ADDENDUM: It's seems apparent that the meeting of Rosenstein and Scott Schools from the DoJ with the FBI's Andrew McCabe and Lisa Page was in fact a strategy session. It was intended to address – at a minimum – how to deal with the new president or, more likely, how to hamstring him. What came out of that meeting was not DAG Rosenstein wearing a wire, but it was a Rod Rosenstein – who for all matters involving President Trump was actually the attorney general (due to the Sessions recusal) – who not only hid from Trump the fact that the FBI was conspiring against him, but also was willing to use fraudulent means to occupy Trump legally and continue to spy on him through FISA.

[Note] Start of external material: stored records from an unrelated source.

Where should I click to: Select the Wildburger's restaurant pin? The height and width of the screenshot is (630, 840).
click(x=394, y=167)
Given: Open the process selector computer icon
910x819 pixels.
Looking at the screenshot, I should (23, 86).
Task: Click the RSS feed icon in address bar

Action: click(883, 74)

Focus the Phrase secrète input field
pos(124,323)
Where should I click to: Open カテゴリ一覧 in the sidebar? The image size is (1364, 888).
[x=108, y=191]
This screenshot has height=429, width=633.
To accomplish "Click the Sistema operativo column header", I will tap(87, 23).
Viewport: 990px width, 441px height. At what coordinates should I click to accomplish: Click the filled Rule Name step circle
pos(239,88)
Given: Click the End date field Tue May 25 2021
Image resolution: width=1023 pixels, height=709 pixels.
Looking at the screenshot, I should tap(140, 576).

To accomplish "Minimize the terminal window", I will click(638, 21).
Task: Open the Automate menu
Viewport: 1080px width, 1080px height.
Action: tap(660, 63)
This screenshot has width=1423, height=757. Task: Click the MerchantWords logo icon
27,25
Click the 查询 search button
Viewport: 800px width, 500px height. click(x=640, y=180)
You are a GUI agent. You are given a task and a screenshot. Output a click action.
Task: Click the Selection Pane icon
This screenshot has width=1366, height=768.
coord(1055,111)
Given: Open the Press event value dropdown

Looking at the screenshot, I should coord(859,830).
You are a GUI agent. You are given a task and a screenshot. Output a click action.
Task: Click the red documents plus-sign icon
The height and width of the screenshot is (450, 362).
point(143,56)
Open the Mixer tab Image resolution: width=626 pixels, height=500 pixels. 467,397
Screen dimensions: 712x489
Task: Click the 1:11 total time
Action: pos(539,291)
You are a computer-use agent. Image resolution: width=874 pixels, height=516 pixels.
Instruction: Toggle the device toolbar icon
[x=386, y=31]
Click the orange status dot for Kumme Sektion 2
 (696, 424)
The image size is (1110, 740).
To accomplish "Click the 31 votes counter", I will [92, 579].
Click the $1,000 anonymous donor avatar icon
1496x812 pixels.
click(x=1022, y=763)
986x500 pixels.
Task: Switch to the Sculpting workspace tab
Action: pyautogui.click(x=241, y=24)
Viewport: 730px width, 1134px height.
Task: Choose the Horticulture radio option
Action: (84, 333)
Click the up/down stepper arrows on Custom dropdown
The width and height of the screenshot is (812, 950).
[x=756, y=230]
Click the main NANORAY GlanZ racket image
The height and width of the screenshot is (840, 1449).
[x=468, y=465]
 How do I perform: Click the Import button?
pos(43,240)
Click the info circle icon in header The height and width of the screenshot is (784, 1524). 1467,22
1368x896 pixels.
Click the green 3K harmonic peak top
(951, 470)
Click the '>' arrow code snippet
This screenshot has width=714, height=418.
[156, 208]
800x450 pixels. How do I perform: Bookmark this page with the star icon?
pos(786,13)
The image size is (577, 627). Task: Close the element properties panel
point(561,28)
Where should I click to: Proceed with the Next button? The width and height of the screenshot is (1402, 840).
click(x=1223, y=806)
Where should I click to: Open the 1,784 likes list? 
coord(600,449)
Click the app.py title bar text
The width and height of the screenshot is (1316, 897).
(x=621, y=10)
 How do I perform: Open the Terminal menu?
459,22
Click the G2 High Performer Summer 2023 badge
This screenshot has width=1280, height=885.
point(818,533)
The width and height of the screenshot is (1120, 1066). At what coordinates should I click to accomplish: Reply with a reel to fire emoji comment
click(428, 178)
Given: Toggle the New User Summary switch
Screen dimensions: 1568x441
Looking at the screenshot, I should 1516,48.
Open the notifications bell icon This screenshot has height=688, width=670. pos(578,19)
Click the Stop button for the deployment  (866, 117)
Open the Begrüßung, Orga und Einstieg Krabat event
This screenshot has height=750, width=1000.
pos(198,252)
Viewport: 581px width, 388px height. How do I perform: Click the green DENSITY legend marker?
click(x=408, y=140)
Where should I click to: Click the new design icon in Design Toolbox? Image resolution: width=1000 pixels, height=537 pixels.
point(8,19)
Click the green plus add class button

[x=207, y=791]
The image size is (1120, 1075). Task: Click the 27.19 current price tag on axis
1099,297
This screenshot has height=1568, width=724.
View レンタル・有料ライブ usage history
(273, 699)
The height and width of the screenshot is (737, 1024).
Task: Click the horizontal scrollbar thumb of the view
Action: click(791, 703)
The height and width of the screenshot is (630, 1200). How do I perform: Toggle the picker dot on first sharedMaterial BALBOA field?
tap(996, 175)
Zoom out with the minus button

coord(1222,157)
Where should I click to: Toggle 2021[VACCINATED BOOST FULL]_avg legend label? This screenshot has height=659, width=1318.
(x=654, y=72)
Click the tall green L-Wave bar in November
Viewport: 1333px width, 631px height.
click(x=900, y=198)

MORE: IBD has an interesting editorial: "Did Hillary Clinton Direct Deep State's Trump Investigation?" The basic idea is straightforward: none of the FBI abuses and crimes would have occurred but for the Hillary Clinton campaign's involvement. The editorial goes into a fair amount of detail, but it is heavily based on the revelation by James Baker, general counsel of the FBI, that Baker received information relevant to the Carter Page FISA directly from the lawyer for the DNC and the Clinton campaign, who was paying Fusion GPS: Michael Sussman, of Perkins Coie. Baker accepted this information knowing where Sussman was coming from. (See "James Baker Identifies Another Source behind the FISA Application.") Bottom line: All of this, pre-election, was a Democrat operation. It happened; it was illegal and fraudulent.
But Rod Rosenstein has been catching a lot of flak, not only from bloggers and GOP-leaning commentators and opinion shapers, but from House Republicans. Rightly so. As I said above, the appointment of Mueller was fraudulent, and the final renewal of the Carter Page FISA was also fraudulent. Both were the acts of Rosenstein. It wasn't wrong for Rosenstein to have gone to the meeting with McCabe, but once he got an idea of what McCabe wanted – Rosenstein's cooperation in taking down Trump via the 25th Amendment – Rosenstein should have gone straight to Trump and told him: You've got a major problem over at the FBI. I say this based on Rosenstein's own statements that his opinion then and now was that there was and is no basis for applying the 25th Amendment. The FBI, as an investigative agency, had no business getting involved to the extent that it did in any such process.
Here's the larger point: all that was basically a Republican operation – not a Democrat operation, even though Democrats were overjoyed at what was going on. Rosenstein was a Republican appointee serving a Republican administration, with oversight from Republican majorities in both the House and Senate. That being the case, what is the likelihood that Rosenstein would have taken the steps he did – appointing the S.C., approving the final renewal of the FISA – just because Andrew McCabe at the FBI, of all people, wanted him to? I would say the likelihood is just about zero. As I said above, Rosenstein is basically a cautious bureaucrat – but a highly intelligent cautious bureaucrat. He would have been a fool to have taken those steps without some tacit understanding with the major players in the GOP establishment that those steps needed to be taken. After all, when we talk about a special counsel in this context, we're talking about attacking the legitimacy of the Trump presidency. It's hard for me to believe that Rod Rosenstein made that decision without consulting with people like Senator McConnell and Speaker Ryan.
I think the lay of the land has changed substantially since those early days of the Trump presidency. The Republican Party has become the party of Trump. An understanding has been reached. For that reason, I expect that after a successful midterm election, vigorous action will be taken to put all this to rest. The big question will be, will the Republicans take aggressive legal action against the Democrats who set all this in motion? The Kavanaugh nomination fight and the Republican reaction to it suggest that the Republicans may decide to pursue this to the end.